Vivemos em uma sociedade digital, em constante e rápida transformação. Com os avanços da Inteligência Artificial, as definições do papel e das aspirações dos seres humanos mudarão, como descrito em um livro recente chamado “A era da IA e o nosso futuro como seres humanos”, de Eric Schmidt, Daniel Huttenlocher e Henry Kissinger. Tudo indica que essas mudanças serão cada vez mais velozes, disruptivas e menos previsíveis. Isso acontece ao mesmo tempo em que ainda existe uma enorme desigualdade social e econômica no Brasil e no mundo. É nesse ambiente tão complexo quanto repleto de oportunidades que educaremos as nossas crianças e jovens.  

Diante da incorporação urgente do ensino remoto pela pandemia de covid-19, os docentes se reinventaram e foram capazes, onde havia infraestrutura, de utilizar a tecnologia principalmente para manter o vínculo dos alunos com a escola. Também vimos que passaram a enxergá-la como uma aliada, como mostram levantamentos realizados pelo Instituto Península e pela Nova Escola ao longo daquele período.
******
> **TAREFAS A REALIZAR**
(1) Transcreva literalmente o trecho do texto sobre educação na sociedade digital que vai de "Vivemos em uma" até "crianças e jovens.", inclusive.
(2) No texto sobre educação na sociedade digital, quais instituições realizaram os levantamentos mostrando que os docentes passaram a ver a tecnologia como uma aliada?

> **DADOS EXTRAÍDOS**
******
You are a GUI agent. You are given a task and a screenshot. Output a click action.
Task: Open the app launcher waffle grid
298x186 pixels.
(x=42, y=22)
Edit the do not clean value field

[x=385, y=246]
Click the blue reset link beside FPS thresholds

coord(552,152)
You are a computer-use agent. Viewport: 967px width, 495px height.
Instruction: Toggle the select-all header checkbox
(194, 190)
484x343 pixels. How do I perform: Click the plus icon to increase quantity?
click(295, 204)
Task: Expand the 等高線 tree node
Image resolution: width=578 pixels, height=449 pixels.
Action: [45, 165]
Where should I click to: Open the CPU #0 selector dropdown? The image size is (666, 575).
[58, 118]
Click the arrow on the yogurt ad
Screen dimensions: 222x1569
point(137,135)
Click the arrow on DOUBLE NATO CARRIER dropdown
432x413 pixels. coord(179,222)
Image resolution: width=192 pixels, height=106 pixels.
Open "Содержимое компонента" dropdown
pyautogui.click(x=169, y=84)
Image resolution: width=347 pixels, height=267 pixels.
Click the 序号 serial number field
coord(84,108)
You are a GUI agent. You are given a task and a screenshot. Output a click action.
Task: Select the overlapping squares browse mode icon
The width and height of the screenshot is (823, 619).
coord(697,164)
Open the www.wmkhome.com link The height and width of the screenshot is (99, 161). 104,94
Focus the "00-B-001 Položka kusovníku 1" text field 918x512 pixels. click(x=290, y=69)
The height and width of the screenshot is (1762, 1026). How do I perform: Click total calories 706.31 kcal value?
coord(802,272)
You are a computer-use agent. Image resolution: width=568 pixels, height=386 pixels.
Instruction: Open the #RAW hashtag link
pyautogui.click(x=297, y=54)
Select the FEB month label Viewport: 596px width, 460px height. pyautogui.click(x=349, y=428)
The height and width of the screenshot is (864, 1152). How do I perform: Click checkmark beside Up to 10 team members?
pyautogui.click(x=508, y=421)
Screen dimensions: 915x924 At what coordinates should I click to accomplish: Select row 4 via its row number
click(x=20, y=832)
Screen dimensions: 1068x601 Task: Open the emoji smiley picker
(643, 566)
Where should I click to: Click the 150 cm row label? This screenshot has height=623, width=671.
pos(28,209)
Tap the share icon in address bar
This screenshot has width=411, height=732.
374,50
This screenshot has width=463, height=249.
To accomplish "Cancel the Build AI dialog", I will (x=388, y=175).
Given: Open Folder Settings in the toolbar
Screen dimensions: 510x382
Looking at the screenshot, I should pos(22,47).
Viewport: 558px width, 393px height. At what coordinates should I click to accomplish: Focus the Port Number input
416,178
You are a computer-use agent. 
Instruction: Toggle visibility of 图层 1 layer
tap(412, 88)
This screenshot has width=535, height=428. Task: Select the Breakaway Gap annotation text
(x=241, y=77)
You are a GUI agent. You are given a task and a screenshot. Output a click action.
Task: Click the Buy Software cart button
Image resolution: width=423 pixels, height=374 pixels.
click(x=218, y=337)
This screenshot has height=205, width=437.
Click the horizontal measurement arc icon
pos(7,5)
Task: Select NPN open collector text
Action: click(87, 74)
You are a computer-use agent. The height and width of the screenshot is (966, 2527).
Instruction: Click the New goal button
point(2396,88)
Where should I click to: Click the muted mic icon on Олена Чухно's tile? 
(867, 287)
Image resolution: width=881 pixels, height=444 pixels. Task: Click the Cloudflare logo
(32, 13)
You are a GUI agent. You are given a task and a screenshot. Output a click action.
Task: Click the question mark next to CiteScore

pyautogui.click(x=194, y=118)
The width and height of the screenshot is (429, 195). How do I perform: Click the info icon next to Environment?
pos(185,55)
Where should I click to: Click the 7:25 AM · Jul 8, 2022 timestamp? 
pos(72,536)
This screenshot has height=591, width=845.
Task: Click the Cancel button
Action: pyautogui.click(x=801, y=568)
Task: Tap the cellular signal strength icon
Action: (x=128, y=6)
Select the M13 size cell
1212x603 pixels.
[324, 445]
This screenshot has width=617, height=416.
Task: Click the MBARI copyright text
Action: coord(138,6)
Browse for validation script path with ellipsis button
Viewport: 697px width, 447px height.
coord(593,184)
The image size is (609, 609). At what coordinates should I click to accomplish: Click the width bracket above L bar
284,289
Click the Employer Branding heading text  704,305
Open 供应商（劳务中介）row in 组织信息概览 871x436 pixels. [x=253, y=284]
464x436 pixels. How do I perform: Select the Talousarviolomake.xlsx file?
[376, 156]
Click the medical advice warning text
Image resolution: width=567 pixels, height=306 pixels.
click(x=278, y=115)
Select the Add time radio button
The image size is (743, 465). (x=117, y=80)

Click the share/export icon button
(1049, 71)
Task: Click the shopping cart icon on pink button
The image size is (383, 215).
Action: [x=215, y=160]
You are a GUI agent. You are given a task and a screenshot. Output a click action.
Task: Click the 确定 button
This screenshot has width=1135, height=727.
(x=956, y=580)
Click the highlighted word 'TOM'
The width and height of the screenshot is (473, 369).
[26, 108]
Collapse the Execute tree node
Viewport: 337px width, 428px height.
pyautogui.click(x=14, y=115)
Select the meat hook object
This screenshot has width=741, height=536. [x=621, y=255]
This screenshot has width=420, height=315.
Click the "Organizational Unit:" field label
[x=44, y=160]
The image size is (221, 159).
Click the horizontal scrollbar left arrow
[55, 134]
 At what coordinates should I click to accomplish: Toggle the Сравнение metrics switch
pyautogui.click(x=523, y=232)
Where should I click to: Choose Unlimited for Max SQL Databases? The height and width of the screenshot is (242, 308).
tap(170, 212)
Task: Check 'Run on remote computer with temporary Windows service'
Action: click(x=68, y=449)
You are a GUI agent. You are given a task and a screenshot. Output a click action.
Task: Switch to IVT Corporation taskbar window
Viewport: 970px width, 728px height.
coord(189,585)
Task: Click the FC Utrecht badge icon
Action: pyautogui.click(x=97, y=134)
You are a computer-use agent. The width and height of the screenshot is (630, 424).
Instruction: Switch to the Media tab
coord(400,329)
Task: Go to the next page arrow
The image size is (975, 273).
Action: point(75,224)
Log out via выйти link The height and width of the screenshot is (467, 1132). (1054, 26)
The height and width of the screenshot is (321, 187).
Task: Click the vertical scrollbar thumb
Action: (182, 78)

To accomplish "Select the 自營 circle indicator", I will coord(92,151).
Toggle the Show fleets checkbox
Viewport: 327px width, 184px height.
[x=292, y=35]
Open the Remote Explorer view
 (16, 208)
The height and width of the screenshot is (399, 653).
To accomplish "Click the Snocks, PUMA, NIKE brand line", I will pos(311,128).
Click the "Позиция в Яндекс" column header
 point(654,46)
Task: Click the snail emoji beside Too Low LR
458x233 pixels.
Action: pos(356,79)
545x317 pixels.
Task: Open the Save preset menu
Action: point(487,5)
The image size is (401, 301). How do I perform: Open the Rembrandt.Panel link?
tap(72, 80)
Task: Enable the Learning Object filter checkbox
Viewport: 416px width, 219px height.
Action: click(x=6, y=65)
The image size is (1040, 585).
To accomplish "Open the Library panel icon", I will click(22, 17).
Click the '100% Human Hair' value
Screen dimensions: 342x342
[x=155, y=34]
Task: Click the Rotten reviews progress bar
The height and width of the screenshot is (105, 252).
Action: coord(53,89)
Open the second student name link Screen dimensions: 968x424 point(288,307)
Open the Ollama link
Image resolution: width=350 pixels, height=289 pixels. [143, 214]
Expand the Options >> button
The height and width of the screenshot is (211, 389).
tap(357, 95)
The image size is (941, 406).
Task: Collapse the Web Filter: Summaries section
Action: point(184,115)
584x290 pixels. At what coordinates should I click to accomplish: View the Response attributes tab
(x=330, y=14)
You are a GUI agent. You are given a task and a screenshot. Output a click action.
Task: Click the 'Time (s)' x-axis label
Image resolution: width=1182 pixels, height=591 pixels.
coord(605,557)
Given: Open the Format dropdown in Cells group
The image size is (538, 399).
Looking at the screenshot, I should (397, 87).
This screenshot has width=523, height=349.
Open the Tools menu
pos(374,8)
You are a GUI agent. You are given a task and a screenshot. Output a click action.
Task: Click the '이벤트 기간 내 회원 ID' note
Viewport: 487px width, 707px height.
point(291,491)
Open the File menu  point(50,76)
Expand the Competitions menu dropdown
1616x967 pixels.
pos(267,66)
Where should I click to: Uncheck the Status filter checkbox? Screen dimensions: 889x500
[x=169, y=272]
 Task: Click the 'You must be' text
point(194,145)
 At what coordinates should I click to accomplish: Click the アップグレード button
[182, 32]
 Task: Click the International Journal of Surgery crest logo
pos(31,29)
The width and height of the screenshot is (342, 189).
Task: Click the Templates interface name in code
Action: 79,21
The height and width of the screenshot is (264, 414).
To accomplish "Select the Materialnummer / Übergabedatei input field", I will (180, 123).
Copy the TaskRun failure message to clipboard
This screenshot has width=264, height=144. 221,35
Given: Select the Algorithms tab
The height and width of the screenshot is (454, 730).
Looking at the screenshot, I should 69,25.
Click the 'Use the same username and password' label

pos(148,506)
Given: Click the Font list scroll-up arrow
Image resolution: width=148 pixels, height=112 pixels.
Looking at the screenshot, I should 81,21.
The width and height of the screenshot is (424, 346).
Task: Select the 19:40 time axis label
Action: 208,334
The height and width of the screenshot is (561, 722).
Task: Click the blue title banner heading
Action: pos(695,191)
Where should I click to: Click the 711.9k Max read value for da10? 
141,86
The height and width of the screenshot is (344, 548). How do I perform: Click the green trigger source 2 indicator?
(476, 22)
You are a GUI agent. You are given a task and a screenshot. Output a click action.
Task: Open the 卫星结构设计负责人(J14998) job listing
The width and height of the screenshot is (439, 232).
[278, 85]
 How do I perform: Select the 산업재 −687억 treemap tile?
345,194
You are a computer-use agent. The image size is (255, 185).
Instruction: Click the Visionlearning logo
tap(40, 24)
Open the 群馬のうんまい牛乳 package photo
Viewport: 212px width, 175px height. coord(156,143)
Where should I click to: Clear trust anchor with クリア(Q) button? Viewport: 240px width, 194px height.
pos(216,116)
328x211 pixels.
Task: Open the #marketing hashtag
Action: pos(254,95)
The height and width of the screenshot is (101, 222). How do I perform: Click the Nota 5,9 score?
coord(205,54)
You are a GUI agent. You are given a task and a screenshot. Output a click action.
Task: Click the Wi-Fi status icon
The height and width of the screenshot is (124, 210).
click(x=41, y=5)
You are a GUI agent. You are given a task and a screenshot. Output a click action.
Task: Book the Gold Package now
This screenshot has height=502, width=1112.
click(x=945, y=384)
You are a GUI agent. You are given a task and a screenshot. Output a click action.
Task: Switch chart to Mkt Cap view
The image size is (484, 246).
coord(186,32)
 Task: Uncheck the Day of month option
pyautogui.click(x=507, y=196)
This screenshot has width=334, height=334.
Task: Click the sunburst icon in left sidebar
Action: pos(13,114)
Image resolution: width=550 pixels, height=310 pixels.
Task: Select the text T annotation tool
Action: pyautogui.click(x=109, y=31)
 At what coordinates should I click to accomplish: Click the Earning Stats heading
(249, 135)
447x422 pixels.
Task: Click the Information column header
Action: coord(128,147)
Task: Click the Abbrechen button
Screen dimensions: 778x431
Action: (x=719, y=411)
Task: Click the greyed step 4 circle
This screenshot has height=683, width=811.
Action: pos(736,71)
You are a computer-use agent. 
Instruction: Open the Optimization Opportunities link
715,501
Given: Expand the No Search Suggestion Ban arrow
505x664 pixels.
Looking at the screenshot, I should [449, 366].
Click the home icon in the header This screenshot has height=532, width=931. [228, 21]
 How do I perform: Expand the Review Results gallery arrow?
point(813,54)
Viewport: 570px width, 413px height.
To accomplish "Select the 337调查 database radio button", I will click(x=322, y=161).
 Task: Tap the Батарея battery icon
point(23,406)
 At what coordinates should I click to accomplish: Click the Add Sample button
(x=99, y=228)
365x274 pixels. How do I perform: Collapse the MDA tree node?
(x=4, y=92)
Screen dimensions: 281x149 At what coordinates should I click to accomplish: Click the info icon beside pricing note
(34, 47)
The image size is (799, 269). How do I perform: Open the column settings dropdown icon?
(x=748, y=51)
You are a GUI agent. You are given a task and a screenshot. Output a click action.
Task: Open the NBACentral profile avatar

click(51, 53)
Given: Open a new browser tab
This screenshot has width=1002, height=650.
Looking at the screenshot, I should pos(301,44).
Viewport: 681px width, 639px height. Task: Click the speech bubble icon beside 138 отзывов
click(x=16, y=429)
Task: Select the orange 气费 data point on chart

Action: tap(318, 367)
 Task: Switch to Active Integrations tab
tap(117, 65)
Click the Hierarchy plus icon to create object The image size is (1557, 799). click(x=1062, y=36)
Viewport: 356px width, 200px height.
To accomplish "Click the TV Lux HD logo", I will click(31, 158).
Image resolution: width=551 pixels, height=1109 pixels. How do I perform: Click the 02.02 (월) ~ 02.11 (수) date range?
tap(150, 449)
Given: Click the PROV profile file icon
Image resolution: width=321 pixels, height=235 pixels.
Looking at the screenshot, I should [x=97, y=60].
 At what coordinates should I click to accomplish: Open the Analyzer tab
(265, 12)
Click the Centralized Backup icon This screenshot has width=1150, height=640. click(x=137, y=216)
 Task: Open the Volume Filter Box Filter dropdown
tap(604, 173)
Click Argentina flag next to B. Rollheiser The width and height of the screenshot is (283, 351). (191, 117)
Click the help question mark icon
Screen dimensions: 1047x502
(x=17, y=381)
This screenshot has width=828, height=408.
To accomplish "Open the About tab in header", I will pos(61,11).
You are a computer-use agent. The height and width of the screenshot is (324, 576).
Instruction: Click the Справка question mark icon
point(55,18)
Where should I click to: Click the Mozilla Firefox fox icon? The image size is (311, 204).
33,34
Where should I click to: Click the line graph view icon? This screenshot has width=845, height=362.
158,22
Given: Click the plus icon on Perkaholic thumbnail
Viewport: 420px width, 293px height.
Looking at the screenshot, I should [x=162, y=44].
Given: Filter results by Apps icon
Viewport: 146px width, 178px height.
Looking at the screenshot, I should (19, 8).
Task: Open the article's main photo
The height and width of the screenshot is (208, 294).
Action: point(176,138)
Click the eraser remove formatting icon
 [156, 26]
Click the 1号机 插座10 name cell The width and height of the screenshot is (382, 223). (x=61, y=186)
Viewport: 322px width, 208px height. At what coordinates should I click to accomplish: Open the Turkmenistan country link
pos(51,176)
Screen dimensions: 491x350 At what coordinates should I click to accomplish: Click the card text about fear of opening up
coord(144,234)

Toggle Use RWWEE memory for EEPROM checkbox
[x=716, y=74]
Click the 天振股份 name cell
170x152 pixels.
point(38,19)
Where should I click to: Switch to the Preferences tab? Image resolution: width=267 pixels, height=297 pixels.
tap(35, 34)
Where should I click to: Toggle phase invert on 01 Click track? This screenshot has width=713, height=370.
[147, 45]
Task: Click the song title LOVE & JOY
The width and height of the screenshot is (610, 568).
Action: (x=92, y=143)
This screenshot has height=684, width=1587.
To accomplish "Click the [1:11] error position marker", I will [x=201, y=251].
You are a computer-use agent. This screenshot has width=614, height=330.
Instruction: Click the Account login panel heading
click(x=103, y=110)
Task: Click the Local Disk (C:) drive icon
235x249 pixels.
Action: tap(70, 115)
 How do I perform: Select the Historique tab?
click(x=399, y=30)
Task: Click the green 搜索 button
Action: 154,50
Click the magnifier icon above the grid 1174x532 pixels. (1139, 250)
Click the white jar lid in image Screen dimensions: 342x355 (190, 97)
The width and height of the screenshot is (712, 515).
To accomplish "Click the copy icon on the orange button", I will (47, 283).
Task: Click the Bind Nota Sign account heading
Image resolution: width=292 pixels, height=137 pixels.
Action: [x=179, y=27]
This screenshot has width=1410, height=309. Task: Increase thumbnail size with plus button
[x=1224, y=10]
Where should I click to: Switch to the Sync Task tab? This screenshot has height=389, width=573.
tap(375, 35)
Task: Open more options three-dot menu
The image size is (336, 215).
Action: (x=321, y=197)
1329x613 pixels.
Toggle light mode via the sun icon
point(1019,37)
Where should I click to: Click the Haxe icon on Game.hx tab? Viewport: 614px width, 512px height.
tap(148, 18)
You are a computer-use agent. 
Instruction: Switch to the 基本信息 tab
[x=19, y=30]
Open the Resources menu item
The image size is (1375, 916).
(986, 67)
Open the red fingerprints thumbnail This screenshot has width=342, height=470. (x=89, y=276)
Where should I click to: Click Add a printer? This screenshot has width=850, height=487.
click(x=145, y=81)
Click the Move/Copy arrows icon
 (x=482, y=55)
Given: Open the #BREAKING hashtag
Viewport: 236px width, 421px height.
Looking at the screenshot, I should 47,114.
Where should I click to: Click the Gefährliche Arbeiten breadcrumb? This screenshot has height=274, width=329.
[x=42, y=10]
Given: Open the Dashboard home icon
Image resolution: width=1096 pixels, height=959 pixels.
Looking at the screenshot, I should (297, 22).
******
> **RESPOSTAS POR TAREFA**
(1)
Vivemos em uma sociedade digital, em constante e rápida transformação. Com os avanços da Inteligência Artificial, as definições do papel e das aspirações dos seres humanos mudarão, como descrito em um livro recente chamado “A era da IA e o nosso futuro como seres humanos”, de Eric Schmidt, Daniel Huttenlocher e Henry Kissinger. Tudo indica que essas mudanças serão cada vez mais velozes, disruptivas e menos previsíveis. Isso acontece ao mesmo tempo em que ainda existe uma enorme desigualdade social e econômica no Brasil e no mundo. É nesse ambiente tão complexo quanto repleto de oportunidades que educaremos as nossas crianças e jovens.

(2) O Instituto Península e a Nova Escola.